Le persone grasse si devono vestire in negozi che vendono abiti solo per loro, indossare modelli che le coprono il più possibile perché il loro corpo va nascosto anzichè valorizzato; spesso non trovano neppure posti a sedere adeguati in aereo e si vedono costrette a prenotare due vicini; devono affrontare diagnosi sulla loro salute da qualsiasi individuo senza alcuna conoscenza medica, accuse in merito alla loro presunta pigrizia e ingordigia, l'impossibilità di accedere a determinati sport.

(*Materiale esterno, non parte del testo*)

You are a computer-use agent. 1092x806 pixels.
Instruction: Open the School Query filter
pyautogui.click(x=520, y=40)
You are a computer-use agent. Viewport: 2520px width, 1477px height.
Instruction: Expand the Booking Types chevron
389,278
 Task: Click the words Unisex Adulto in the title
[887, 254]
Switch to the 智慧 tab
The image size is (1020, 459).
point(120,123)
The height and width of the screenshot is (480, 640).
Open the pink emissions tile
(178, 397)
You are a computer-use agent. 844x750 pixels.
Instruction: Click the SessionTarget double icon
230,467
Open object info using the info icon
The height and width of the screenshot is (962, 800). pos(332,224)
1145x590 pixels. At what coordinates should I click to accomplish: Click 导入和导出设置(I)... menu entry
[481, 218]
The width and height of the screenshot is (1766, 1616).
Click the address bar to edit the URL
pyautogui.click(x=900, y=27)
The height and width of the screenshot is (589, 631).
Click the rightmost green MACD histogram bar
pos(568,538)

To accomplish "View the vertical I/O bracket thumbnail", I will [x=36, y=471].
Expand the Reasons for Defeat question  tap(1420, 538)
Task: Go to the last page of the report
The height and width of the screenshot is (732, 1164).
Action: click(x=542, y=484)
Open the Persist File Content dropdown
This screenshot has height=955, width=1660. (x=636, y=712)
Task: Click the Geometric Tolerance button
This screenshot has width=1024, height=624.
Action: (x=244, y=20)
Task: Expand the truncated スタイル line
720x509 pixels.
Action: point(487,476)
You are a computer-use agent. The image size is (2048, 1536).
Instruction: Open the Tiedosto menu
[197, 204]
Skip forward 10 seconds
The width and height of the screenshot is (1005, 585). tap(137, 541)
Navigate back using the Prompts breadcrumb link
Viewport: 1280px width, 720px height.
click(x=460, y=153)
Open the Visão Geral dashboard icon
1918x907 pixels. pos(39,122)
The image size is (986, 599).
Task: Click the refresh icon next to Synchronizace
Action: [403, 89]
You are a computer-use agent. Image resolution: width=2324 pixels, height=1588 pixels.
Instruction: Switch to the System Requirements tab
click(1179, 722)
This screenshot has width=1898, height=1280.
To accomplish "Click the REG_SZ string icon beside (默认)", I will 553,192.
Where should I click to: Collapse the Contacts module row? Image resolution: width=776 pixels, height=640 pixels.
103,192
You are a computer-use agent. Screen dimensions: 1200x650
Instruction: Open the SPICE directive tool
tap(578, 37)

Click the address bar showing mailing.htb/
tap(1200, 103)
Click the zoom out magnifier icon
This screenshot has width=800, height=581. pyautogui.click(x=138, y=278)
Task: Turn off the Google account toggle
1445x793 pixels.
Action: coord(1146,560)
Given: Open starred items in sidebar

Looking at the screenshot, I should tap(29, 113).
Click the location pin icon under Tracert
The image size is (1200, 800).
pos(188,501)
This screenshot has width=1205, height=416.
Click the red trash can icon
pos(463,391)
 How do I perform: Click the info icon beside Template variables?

Marianna è una donna giovane, sana, colta, aperta e intelligente che ha fatto un grande lavoro su se stessa per potersi definire "grassa" (non "in carne", "gonfia", "curvy") pe piacersi nel vedere la sua immagine riflessa nello specchio. Con una scrittura convincente e coinvolgente Marianna ci rende partecipi del suo percorso di persona nera, grassa ma sana e felice, dialoga con il lettore e lo invita a riflettere. Marianna si avvale di terminologie specifiche, spesso nella lingua inglese. Esse sono tradotte e spiegate in un glossario iniziale per aiutarci nella comprensione. All'inizio di ogni capitolo è presente un QR code: inquadrandolo è possibile farsi accompagnare dalla playlist ascoltata dall'autrice mentre scriveva.
Il libro sviscera in modo esauriente il problema della grassofobia e dell'accettazione del proprio corpo partendo dalle origini per arrivare alla società odierna e lo fa in modo scorrevole e interessante. È impossibile non farsi delle domande, riconoscersi in certi episodi e pensare e condividere certe osservazioni.